Tuesday, November 30, 2010

Prince Caspian by C. S. Lewis

Prince Caspian

by C. S. Lewis
published 1951
completed November 2010

I'm a little behind on my reading schedule for Narnia Week, but I finally finished Prince Caspian tonight.  It begins with the Pevensie children waiting at a train station in England on their way back to boarding school.  They are suddenly transported to a strange land.  They later discover that it is Narnia in ruins, hundreds or maybe thousands of year after they left, while it has only been a year's time in England.  Narnia is barely recognizable and they have found that they have returned to help restore Narnia to how it once was, and place Prince Caspian as the rightful king.

I was a tad underwhelmed by this one, I'm sad to say.  It read quickly, but while reading the middle section of them travelling through the woods, my eyes started to glaze over.  Not much really happens, but the magical world is still wonderful.  I love the quirky characters.  I think Reepicheep was my favorite of the new characters--the incredibly courageous mouse.  I love how Peter evolved in this book.  He seemed to mature into a brave leader.  I love Lucy and her interactions with Aslan.  It took great strength for her to stand up to the others to do what she knew was right.

As a mom, I'm glad that I'm reading The Chronicles of Narnia so that I can share it with my children.  I wish I had read it as a child because I think I would have appreciated it more.  It is written to a younger audience.  It is still a worthwhile read.  Now that I've read it I can watch the movie!  I imagined Prince Caspian a little younger, but I won't complain about having to look at Ben Barnes for two hours.


  1. I find the worldbuilding fun, but a little weak–comes from years of fantastical experience, I guess. :)

  2. Clare--I don't read much fantasy so I'm a little out of my element here.
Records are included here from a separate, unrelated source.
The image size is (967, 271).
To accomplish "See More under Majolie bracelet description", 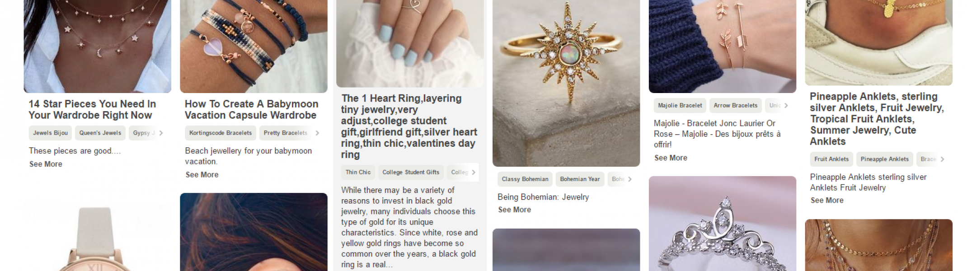I will click(671, 158).
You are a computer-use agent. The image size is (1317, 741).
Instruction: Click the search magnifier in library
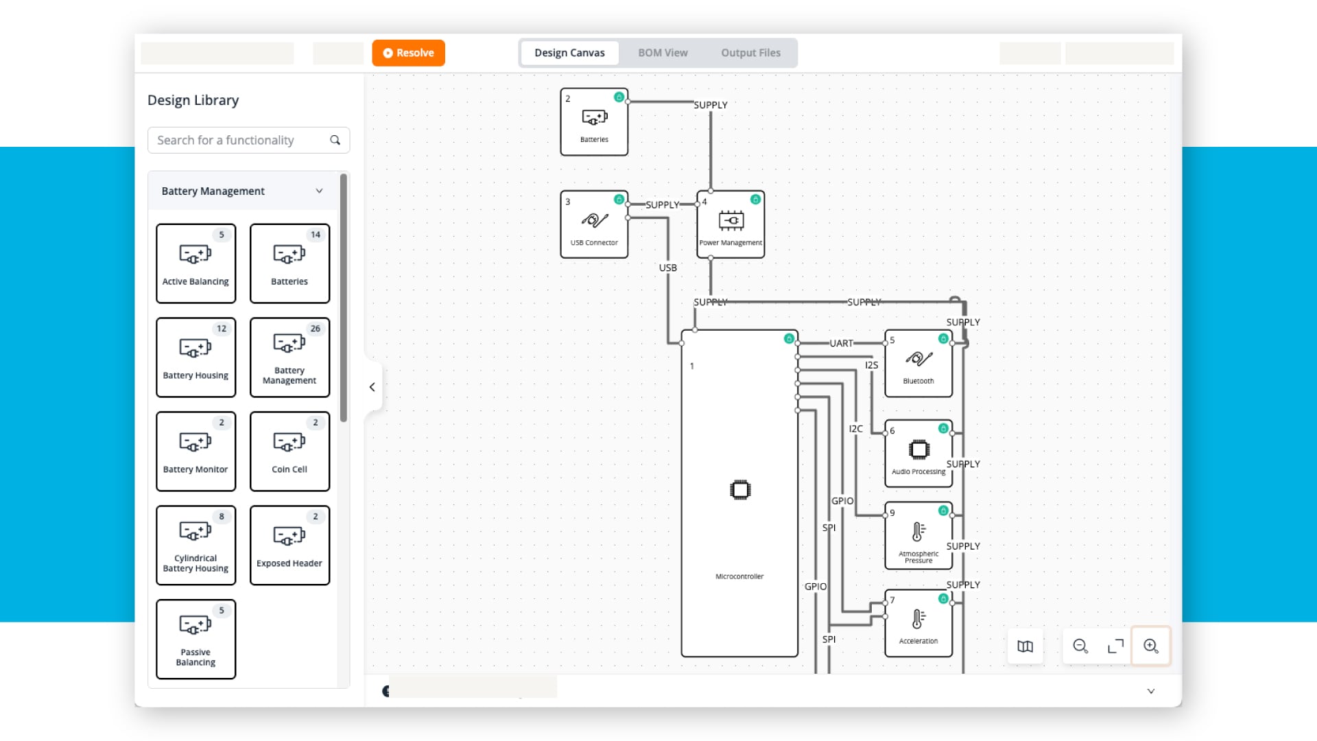click(335, 140)
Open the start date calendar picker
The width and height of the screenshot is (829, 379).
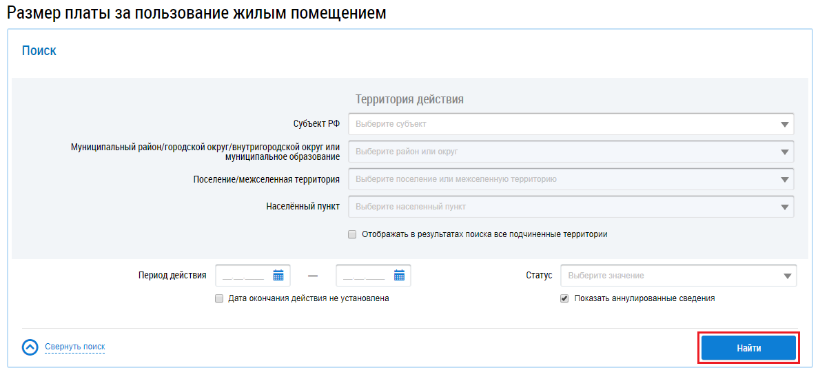(278, 276)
I think the drawback for me is that the primary audience is children. It's pretty simple, which isn't bad, but I'm just looking for more. :)

  3. This was one of my three least favorites of the 7 when I was a child. (Although, of course, I still loved it). My favorite part is the incremental discovery of where they are and just what ruins they have stumbled upon. Which, by the way, I was sadly disappointed by in the movie (I don't exaggerate much when I say the scene went something like this: "I wonder who used to live here? I think maybe it was us!") although I'm just like you about Ben Barnes. ;) I also agree about Caspian's age.

  4. Kathy--The discovery that the ruins were where they once lived was a great part of the book. That's disappointing that they glossed over it in the movie.